いまでこそ貸本マンガの世界は白土三平、つげ義春、さいとう・たかをら錚々たる才能が輩出した豊かな土壌だったと評価されているが、長く貸本マンガは、児童マンガと違い俗悪なものと批判されてきた。
作品も多くは読み捨てにされ、研究するのに、“原資料”がなかなか手に入らない。図書館にある筈もない。著者はこの「大衆文化の中の下位の枝葉であった」貸本マンガに早くから注目してきた。
貸本マンガを手に入れるために全国各地の古本屋を歩くだけではなく一九七〇年代ごろからまだかろうじて残っていた貸本屋を探しては、収集してゆく。
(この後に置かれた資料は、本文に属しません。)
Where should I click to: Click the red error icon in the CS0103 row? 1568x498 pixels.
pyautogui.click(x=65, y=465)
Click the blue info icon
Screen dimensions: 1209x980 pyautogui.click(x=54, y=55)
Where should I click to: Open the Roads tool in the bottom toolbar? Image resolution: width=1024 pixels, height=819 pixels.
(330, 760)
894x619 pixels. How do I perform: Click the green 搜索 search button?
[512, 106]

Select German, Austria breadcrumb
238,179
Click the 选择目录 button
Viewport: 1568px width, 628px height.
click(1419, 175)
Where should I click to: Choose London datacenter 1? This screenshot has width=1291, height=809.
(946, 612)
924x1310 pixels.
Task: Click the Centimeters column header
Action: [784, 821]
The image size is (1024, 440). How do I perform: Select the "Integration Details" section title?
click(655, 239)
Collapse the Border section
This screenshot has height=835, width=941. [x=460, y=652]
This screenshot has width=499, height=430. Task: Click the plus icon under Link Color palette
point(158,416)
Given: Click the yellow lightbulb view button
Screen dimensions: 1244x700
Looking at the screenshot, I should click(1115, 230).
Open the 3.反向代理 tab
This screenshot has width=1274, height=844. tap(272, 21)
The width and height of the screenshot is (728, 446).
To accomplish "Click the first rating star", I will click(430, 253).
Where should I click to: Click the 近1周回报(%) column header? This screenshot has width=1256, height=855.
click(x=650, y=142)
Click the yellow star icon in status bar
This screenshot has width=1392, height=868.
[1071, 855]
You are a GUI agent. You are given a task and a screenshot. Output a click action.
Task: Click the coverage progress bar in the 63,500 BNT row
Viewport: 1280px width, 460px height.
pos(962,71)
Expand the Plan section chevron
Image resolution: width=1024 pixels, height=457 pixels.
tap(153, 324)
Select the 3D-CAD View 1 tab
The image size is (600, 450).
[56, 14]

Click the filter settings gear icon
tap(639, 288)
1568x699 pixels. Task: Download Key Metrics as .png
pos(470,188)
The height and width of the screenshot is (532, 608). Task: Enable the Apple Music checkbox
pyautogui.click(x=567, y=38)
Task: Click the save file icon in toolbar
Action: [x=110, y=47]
ある時は徳島県の小さな漁村にまで行き、そこの貸本屋で、借り手の少なくなったマンガを譲ってもらう。その努力に頭が下がる。
貸本マンガ屋の最盛期は一九五三年で貸本屋の数は全国で二万数千店あったという(当時の映画館の数とほぼ同じ)。貸本マンガの特色は、児童マンガでは描かれなかった社会の暗部を積極的に主題にしたこと。貧困、戦争の傷跡、犯罪、あるいは自殺も含めた死。
貸本マンガで特に人気のあった白土三平(若い時、血のメーデーに参加したことがある)は『忍者武芸帳』で忍者という歴史の影の存在に光を当てた。石川フミヤスの『見捨られた世界』はマンガの世界ではじめて被差別部落を扱った。
「貸本マンガを戦後史的な文脈のなかで捉え直そうとした」という著者は、貸本マンガがいかに当時の社会状況を反映しているかを読みとってゆく。貸本マンガがたとえ暗くなっても社会の矛盾を描きえたのは、読者が十代後半の町工場や商店で働く勤労青年だったことが大きな要因という。だから貸本屋は零細企業の集中する町に多かったという指摘は興味深い。